Während manche Kolleginnen gerne an den Computer gehen, wo sie alle Details dokumentiert vor sich haben, mache ich die Übergabe gerne direkt am Patientenbett, sofern der Patient noch schläft und wir ihn nicht stören. Ich vergesse manchmal einige Details, doch vor dem Patienten erinnere ich mich wieder an die Vorkommnisse, die für meinen Kollegen relevant sind. Ich kann direkt auf die Geräte eingehen, die betroffen sind, kann der Kollegin zeigen, was ich am Beatmungsgerät verändert und welche Alarmreferenzen ich wie eingestellt habe.
INFOBOX
Übrigens, was die Übergabe betrifft, gibt es im Pflege-Jargon sogenannte Type-A-Nurses und Type-B-Nurses. Die Begriffe wurden durch TikTok geprägt und verbreitet und sie beschreiben die unterschiedlichen Vorgehensweisen von Pflegekräften. Während die Type-A-Nurse jedes Detail genauestens erklärt und auch erklärt haben möchte, so möchte die Type-B-Nurse lediglich wissen, ob der Patient noch lebt oder nicht. Die Kunst liegt wohl irgendwo dazwischen. Klar, die Übergabe ist sehr individuell. Ich persönlich finde es in Ordnung, wenn mir nicht jedes noch so kleine Detail über den Patienten erzählt wird, andererseits sind manche Dinge schlichtweg essenziell. Ich kenne jedenfalls die ein oder andere Typ-A- und Typ-B-Krankenschwester. Kompetent sind sie beide, sie arbeiten nur etwas anders, aber das kennen wir wohl aus jedem Berufsfeld.

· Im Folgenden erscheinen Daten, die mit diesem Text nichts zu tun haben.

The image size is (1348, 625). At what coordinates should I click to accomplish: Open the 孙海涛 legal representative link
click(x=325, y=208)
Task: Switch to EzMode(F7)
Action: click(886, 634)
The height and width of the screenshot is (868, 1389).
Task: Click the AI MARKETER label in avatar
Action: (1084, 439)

Nach der Übergabe geht es mit der eigentlichen Arbeit erst so richtig los. Sobald die Kollegen aus dem Nachtdienst ihren Heimweg antreten, übernehmen wir den Patienten, mit allem, was dazugehört. Ich checke erstmal, ob alle Medikamente, die er braucht, im System vermerkt sind. Ich überprüfe, ob alle Monitore funktionieren, ob das Absauggerät korrekt arbeitet und dokumentiere den Stand der Dinge. Denn was im Krankenhaus nicht dokumentiert wird, ist nie geschehen. Die Dokumentation ist ein integraler Bestandteil unserer Arbeit.
Nun ist es etwa 7.15 Uhr. Ich bin gerade erst eine halbe Stunde auf der Station und dennoch ist schon viel passiert. Eine weitere dieser ungeschriebenen Intensivstation-Regeln lautet: »Du isst, wenn du essen kannst.« Damit ist gemeint, dass wir jedes stressfreie Fenster nutzen sollen, um zu essen, denn wir wissen nie, wann es eskalieren wird. So mache ich mich also, wenn es die Zeit erlaubt, auf den Weg in den Aufenthaltsraum, um schnell noch eine Kleinigkeit zu frühstücken. Gegen 7.45 Uhr, allerspätestens gegen acht Uhr fange ich an, die Medikamente für den Morgen vorzubereiten, ich analysiere meinen Patienten, schaue, ob er Stuhl hatte, ob ich mich mit einem Arzt besprechen muss oder ob für den Patienten eine CT-Fahrt geplant ist. Gehen wir davon aus, dass diese Fahrt für 14 Uhr angesetzt ist, so muss ich entsprechend an das Sedierungsmanagement denken und bereits im Voraus planen, wie ich über diesen Tag hinweg mit dem Patienten umgehe. So eine Fahrt ist für den Patienten ein stressiges Erlebnis, ich möchte ihn also nicht knapp davor aufwachen lassen.
INFOBOX
Eine CT-Fahrt bedeutet, dass ein Patient ins CT muss, im Zuge einer Computertomographie soll Unterstützung in der Diagnostik gegeben werden. Ein Arzt ordnet ein CT an, wenn er sich eine Körperregion des Patienten genauer ansehen möchte. Normalerweise ist bei so einer CT-Fahrt nichts dabei. Mit einem Intensivpatienten in einem Krankenhaus, das aus einzelnen Pavillons besteht, ist der Aufwand jedoch groß. Wir müssen den Patienten mit voller Intensiv-Ausstattung, mit den wichtigsten lebenserhaltenden Elementen, einem mobilen Beatmungs- und Überwachungsgerät aus einem Gebäude hinaus und in ein anderes Gebäude hinein verfrachten. Auch wenn so eine CTFahrt harmlos klingt, so bestimmt sie einige Stunden des Tages und erfordert höchste Konzentration.